Skiing is one of the things that's going to change in the next version to be modelled even more realistically. Right now, it's just a matter of snow depth, but in 3.70, at certains times of year it'll melt to slush on warm sunny days and then a hard crust will freeze over it at night that is much easier to ski on.

PALU

« Reply #2 on: April 07, 2021, 10:14:08 AM »
Note, though, that skiing drains fatigue regardless of skill (high skill means lesser, but not zero drain), which means hunting during the winter is currently a fair bit harder than during the snow less seasons (an on top of that you need to encumber yourself with heavy clothing...).
As noted, you can't "run" with skis (apart from an exploit), and skiing isn't faster than walking currently.
Skiing is probably the easiest skill to improve, though, so you'll probably be at 100% after the first winter.

I assume you've seen this, but it's easy to forget to re-equip the ski stick after having performed activities, so you actually walk around on skis, gaining no benefit from them (and it doesn't help that the feedback indicating your state doesn't update when you equip them, but only after having moved a tile).

Homocommando

« Reply #3 on: April 07, 2021, 05:02:08 PM »
Skiing is one of the things that's going to change in the next version to be modelled even more realistically. Right now, it's just a matter of snow depth, but in 3.70, at certains times of year it'll melt to slush on warm sunny days and then a hard crust will freeze over it at night that is much easier to ski on.
Wouldn't that wear down skis though?
It probably won't in game, but in real life wood sliding on icy snow would wear down from friction.

Erkka

« Reply #4 on: April 07, 2021, 05:20:38 PM »
Quote
in real life wood sliding on icy snow would wear down from friction. 
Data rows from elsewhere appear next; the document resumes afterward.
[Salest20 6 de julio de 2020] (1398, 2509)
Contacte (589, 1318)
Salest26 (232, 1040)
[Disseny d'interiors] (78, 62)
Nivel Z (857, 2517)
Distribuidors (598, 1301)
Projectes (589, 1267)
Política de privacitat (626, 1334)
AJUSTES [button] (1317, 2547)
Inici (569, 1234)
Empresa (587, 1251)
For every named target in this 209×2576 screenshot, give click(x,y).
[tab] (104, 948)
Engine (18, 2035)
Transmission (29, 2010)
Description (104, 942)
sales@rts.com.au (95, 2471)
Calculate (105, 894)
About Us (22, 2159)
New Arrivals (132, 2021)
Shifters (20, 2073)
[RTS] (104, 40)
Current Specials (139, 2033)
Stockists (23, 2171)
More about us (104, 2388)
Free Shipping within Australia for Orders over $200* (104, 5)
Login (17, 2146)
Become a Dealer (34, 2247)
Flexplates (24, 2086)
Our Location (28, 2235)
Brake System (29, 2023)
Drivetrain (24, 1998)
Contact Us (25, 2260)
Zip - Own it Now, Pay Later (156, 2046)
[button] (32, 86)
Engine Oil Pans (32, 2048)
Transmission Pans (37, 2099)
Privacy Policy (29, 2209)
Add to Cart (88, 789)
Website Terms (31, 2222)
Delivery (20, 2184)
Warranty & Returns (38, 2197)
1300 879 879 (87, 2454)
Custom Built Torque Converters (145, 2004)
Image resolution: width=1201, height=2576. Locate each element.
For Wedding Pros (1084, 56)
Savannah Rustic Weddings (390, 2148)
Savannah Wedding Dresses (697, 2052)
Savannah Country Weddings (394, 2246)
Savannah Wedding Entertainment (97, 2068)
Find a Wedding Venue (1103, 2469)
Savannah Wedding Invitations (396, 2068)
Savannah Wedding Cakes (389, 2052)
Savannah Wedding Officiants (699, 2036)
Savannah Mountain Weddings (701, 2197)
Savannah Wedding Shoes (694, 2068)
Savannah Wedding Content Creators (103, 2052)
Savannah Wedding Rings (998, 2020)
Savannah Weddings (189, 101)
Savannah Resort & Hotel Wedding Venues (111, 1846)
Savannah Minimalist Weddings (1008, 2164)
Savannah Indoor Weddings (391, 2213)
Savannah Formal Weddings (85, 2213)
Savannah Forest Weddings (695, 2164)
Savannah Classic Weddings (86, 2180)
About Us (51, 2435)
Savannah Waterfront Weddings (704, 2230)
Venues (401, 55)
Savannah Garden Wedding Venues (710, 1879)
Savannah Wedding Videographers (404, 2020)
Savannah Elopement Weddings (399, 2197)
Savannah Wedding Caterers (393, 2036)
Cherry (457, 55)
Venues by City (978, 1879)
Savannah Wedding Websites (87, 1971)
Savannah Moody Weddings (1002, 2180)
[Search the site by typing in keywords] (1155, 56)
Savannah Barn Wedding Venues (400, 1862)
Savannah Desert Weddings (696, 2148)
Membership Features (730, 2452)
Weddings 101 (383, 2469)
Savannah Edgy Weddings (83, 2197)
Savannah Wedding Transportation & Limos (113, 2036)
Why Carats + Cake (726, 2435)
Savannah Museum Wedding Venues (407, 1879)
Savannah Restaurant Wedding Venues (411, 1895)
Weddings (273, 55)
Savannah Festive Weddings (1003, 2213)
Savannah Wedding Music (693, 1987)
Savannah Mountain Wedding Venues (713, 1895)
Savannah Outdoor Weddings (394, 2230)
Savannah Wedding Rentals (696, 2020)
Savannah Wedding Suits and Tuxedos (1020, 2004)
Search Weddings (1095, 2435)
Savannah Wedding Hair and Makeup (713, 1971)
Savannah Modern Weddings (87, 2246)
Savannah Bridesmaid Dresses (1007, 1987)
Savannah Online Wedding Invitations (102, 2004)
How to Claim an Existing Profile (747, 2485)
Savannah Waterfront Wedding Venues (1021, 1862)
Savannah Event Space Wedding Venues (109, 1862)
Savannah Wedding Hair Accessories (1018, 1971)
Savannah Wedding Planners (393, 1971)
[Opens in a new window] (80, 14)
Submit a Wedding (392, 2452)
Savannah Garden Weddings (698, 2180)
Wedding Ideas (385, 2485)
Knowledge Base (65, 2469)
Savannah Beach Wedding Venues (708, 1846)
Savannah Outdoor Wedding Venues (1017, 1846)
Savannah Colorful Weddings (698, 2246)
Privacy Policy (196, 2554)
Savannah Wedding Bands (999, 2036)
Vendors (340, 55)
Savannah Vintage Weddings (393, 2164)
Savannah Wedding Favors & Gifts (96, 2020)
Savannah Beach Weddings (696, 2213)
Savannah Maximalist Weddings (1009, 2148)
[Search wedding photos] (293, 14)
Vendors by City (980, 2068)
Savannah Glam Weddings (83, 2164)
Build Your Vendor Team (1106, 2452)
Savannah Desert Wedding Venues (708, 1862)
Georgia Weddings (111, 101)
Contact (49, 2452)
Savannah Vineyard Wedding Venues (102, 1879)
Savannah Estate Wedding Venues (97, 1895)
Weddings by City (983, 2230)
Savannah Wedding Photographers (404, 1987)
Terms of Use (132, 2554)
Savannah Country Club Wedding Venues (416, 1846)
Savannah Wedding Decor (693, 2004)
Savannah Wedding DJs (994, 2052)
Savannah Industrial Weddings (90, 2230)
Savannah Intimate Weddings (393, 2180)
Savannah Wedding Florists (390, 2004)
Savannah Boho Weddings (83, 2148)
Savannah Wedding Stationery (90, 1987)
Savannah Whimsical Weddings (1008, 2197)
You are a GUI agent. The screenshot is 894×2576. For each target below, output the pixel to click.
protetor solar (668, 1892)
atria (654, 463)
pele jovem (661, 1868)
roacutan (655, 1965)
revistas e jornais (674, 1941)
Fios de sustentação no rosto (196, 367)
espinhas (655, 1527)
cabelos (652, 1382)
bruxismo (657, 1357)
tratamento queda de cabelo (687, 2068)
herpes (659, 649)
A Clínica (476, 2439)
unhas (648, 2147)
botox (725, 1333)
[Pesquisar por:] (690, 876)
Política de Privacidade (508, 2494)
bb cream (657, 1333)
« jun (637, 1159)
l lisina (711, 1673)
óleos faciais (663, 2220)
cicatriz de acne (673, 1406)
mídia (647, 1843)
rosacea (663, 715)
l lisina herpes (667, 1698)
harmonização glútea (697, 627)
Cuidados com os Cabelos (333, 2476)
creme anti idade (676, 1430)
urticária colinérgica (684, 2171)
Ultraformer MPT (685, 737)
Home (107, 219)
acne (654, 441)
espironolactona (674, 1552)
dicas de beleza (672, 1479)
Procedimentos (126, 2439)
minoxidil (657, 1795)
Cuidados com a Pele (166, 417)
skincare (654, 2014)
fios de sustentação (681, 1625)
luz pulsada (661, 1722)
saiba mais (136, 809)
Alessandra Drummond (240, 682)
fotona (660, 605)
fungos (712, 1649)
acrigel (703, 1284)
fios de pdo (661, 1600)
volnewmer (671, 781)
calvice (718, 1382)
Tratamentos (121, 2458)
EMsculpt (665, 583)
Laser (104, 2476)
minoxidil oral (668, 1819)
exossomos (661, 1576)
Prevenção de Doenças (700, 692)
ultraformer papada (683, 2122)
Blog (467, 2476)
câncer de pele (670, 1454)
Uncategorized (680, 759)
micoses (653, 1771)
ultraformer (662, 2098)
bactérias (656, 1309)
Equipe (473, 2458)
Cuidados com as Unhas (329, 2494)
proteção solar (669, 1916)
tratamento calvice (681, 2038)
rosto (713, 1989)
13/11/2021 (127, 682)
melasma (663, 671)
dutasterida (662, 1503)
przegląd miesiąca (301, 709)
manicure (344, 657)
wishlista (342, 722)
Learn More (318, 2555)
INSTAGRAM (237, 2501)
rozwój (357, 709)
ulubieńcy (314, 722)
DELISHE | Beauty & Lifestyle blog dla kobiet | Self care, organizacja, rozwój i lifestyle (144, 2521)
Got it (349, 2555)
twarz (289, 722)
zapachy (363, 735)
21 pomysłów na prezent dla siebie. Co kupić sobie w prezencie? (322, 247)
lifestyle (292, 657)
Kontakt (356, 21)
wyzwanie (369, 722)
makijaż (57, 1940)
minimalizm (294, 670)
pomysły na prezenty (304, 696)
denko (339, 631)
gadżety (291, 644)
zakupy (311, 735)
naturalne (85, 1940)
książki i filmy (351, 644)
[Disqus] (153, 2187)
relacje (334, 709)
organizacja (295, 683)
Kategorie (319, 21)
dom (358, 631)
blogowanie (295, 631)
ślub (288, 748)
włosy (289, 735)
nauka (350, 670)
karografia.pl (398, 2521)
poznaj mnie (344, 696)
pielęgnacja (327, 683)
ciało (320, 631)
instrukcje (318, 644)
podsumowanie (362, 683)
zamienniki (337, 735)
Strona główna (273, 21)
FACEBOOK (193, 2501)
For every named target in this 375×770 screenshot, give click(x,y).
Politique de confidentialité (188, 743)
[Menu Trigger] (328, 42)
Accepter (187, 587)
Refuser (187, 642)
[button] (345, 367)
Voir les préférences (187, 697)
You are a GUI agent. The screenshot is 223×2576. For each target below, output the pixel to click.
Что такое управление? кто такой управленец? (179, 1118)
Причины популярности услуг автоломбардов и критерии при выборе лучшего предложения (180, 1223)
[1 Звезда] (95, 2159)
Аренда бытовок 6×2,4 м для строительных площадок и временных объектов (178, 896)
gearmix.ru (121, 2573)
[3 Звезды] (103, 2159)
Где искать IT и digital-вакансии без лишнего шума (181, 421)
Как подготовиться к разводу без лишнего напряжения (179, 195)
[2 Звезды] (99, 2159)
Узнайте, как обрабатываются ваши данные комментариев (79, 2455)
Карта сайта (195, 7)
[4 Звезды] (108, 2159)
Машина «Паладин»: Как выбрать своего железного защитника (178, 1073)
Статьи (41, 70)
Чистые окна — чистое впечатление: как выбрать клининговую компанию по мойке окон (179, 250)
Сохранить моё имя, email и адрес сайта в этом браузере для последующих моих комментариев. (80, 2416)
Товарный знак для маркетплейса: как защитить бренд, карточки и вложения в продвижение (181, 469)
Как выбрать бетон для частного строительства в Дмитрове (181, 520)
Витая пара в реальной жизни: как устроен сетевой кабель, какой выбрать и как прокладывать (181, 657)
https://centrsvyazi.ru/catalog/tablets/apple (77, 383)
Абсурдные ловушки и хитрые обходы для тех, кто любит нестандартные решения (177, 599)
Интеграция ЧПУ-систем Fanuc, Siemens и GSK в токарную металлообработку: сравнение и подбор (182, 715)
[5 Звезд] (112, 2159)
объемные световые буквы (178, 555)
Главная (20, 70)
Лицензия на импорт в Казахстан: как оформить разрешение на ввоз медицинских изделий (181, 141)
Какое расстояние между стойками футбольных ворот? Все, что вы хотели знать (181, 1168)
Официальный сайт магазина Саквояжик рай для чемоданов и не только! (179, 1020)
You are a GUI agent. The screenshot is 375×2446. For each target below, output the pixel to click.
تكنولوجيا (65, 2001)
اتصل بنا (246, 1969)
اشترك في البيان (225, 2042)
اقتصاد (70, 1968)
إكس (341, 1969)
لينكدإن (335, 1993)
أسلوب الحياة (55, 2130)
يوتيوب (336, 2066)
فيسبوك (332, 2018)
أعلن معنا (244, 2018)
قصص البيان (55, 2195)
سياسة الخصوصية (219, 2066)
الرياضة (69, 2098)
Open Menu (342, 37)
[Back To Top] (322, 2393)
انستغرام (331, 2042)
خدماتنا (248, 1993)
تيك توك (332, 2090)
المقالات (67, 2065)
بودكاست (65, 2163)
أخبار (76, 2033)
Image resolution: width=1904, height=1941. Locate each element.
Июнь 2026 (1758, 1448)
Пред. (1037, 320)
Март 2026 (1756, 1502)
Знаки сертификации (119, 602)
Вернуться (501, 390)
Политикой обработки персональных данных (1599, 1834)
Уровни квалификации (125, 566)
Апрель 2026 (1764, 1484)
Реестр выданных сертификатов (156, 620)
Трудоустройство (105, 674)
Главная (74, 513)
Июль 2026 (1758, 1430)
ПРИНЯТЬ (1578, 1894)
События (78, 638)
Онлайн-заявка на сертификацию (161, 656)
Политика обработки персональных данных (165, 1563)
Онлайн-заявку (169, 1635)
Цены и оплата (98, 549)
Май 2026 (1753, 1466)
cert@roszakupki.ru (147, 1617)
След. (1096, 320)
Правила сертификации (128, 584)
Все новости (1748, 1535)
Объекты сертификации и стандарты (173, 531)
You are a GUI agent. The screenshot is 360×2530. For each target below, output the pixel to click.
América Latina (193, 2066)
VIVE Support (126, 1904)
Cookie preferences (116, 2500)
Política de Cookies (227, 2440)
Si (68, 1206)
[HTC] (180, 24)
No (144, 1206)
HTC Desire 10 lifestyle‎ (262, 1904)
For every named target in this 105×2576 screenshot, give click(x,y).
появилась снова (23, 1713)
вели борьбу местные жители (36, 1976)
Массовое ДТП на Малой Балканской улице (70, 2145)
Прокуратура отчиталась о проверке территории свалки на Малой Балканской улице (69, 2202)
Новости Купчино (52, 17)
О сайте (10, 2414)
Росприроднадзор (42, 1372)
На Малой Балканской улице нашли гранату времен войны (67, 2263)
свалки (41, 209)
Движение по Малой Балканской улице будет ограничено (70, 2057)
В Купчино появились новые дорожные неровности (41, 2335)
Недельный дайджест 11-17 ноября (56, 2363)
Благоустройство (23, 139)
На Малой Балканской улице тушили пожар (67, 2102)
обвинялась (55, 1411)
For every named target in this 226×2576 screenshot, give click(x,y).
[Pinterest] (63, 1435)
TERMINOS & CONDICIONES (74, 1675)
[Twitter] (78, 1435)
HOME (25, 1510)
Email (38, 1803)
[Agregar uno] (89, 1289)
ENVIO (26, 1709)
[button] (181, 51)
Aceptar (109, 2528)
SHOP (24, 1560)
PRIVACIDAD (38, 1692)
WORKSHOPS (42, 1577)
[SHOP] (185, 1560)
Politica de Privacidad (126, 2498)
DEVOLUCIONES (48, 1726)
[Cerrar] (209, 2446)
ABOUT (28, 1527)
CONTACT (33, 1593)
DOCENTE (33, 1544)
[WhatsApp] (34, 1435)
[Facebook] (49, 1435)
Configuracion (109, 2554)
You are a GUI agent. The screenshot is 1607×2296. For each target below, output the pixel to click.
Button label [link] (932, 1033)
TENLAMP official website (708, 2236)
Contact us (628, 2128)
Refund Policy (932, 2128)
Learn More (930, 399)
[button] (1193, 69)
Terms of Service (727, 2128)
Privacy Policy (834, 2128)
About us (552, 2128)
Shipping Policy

based on real life experience I'd say that a wooden ski gliding on icy snow has a rather minimal friction, so I'd expect it won't wear down the ski.

What wears down wooden skis is when there isn't quite enough snow, and you suddenly hit sand, gravel, stones, rocks or asphalt (if crossing a modern road with skis on)

JP_Finn

« Reply #5 on: April 07, 2021, 09:32:01 PM »
To add to Erkka’s experience:
Skiing on icy snow is extremely slippery, one can’t get a proper kick without some hefty “grip grease” or like in the past; fur on arch, middle of the ski, under ones foot. Whereas one would want to lubricate the ends of the skis for better gliding on wet, or soft snow.
(Hair by grain to glide forward, and consequently against grain for kicks, to stop/minimize backwards glide)


And as for fatigue from skiing at grandmaster level: often the fatigue pops up to 1%, to revert back to 0% same or following turn. While skiing, not resting. High endurance really helps. Encumbrance below 10%, preferably not higher than 7%.